Beneficial effects of vildagliptin on retinal injury in obese type 2 diabetic rats

Abstract

Background/aims: Vildagliptin is an oral inhibitor of dipeptidyl peptidase-4, an enzyme mainly responsible for inactivating incretins, and one of the widely used drugs for the treatment of type 2 diabetes. However, effects of vildagliptin on retinal injury in diabetes remain unclear. We examined here whether oral administration of vildagliptin inhibited gene expression of inflammatory and thrombogenic parameters in Otsuka Long-Evans Tokushima Fatty rats (OLETF rats), an animal model of obese type 2 diabetes.

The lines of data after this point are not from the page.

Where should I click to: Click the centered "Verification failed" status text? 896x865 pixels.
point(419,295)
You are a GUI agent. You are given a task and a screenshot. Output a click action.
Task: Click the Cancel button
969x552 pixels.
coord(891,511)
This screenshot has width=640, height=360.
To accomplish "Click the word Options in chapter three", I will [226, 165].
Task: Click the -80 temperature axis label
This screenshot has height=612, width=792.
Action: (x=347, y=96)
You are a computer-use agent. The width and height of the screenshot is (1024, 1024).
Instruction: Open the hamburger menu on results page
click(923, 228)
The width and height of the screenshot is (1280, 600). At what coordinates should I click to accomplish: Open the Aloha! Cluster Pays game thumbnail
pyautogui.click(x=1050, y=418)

Methods: OLETF rats at 22 weeks of age were given vehicle or 3 mg/kg of vildagliptin for another 10 weeks. Gene expression was analyzed in quantitative real-time reverse transcription-polymerase chain reaction.

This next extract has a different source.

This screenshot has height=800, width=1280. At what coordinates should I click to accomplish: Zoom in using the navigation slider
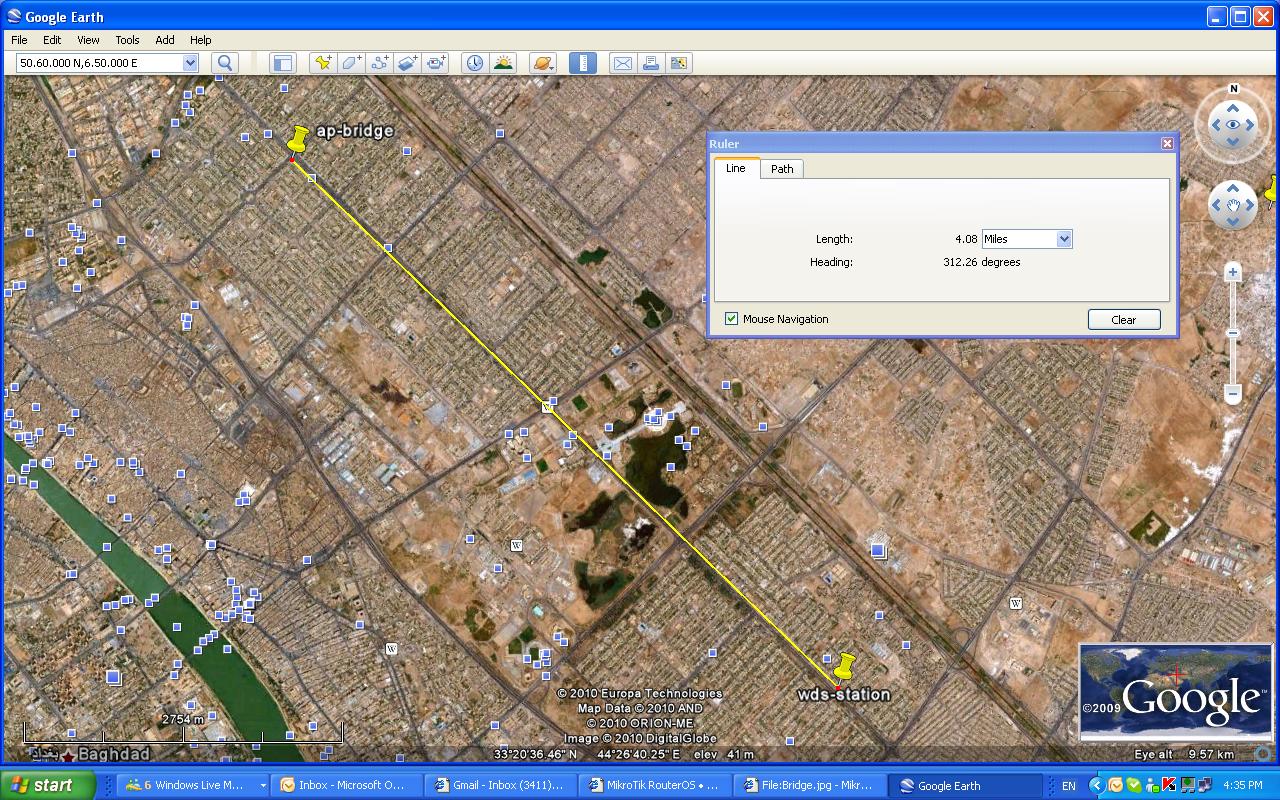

Results: Vildagliptin significantly inhibited the increase in body weight and decreased average fasting blood glucose in the OLETF rats. Compared with 22-week-old OLETF rats, gene expression levels of vascular endothelial growth factor, intercellular adhesion molecule-1, plasminogen activator inhibitor-1 and pigment epithelium-derived factor were significantly increased in the retinas of OLETF rats at 32 weeks of age, all of which were inhibited by treatment with vildagliptin.

Conclusions: The present study demonstrated for the first time that vildagliptin inhibited inflammatory and thrombogenic reactions in the retinas of obese type 2 diabetic rats. Vildagliptin may play a protective role against diabetic retinopathy.